=== WHAT TO WORK ON ===
1 - In the passage on Parsons puzzles and computational thinking, what is the TIPP-SEE framework said to focus on?
2 - From the passage on Parsons puzzles and computational thinking, output the part that begins at the words "2. Parsons puzzles" and stops after "arranging the fragments.".
3 - Pick up the passage on Parsons puzzles and computational thinking after its final sentence and keep writing it.

2. Parsons puzzles and related theories

Computational thinking, as popularized by Jeannette Wing (2006), is a cognitive approach to formulating and solving problems so that solutions can be effectively implemented by information systems. It includes conceptual skills such as decomposition – breaking problems down into smaller parts, pattern recognition – identifying similarities, patterns or structures, abstraction – focusing on essential details while ignoring nonessential ones, and algorithm construction – constructing solutions step by step. These components are an essential part of programming and closely correspond to Parsons puzzles, in which learners work with pre-divided code, identify structural dependencies, and build correct algorithmic solutions by arranging the fragments.

Within computational thinking, there are a number of pedagogical frameworks with wide application, such as Use-Modify-Create (Lee et al., 2011) – focused on gradual transition to creativity, U2MC or Understand/Use-Modify-Create, with even greater emphasis on understanding before modification, TIPP-SEE (Salac et al., 2020) – focused on structured analysis and interactive code modification, and PRIMM (Predict-Run-Investigate-Modify-Make) – focused on systematic development of programming skills. All of these frameworks share a common philosophy of gradually building programming skills through structured code skeletons and gradually increasing the independence of learners. They use scaffolding to help learners move from passive perception to active code creation, thereby developing deeper understanding and confidence in programming, and in each of these frameworks, Parsons puzzles can be effectively applied as a complementary tool.

On the other hand, empirical research by Denny et al. (2008) shows that as a testing tool, Parsons puzzles allow students to demonstrate what they know – something that is not possible with coding tasks because they find them difficult and are unable to even begin to solve a coding task from scratch.

=== DATASET SECTION ===
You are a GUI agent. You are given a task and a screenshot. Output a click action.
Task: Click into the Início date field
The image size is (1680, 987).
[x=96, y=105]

=== EXERCISE RESULTS ===
1 - Structured analysis and interactive code modification.

2 -
2. Parsons puzzles and related theories

Computational thinking, as popularized by Jeannette Wing (2006), is a cognitive approach to formulating and solving problems so that solutions can be effectively implemented by information systems. It includes conceptual skills such as decomposition – breaking problems down into smaller parts, pattern recognition – identifying similarities, patterns or structures, abstraction – focusing on essential details while ignoring nonessential ones, and algorithm construction – constructing solutions step by step. These components are an essential part of programming and closely correspond to Parsons puzzles, in which learners work with pre-divided code, identify structural dependencies, and build correct algorithmic solutions by arranging the fragments.

3 -
Research conducted by Smith et al. (2024) shows through qualitative and quantitative methods that distractors in Parsons puzzles encourage students to focus on the details in the finished code. This is particularly important in formative learning contexts, where the goal is to improve skills and deepen understanding. Without distracting elements, students may solve problems mechanically without deeply analyzing the code, which limits their learning.

Parsons puzzles, as a supplement to traditional teaching methods, lead to a significantly better understanding of program constructs and greater confidence in solving programming problems. They are based on a number of theories and studies such as: developments related to cognitive load – Parsons puzzles reduce cognitive load because they require completion rather than the creation of code from scratch, and eliminate the need to remember syntax, working examples – showing solutions from experts aids learning, especially for beginners, self-efficacy – Parsons problems can boost students' confidence by giving them a chance to succeed early on, as well as metacognition and self-regulation – Parsons puzzles can support this process through structured reasoning and self-observation (Ericson et al., 2022).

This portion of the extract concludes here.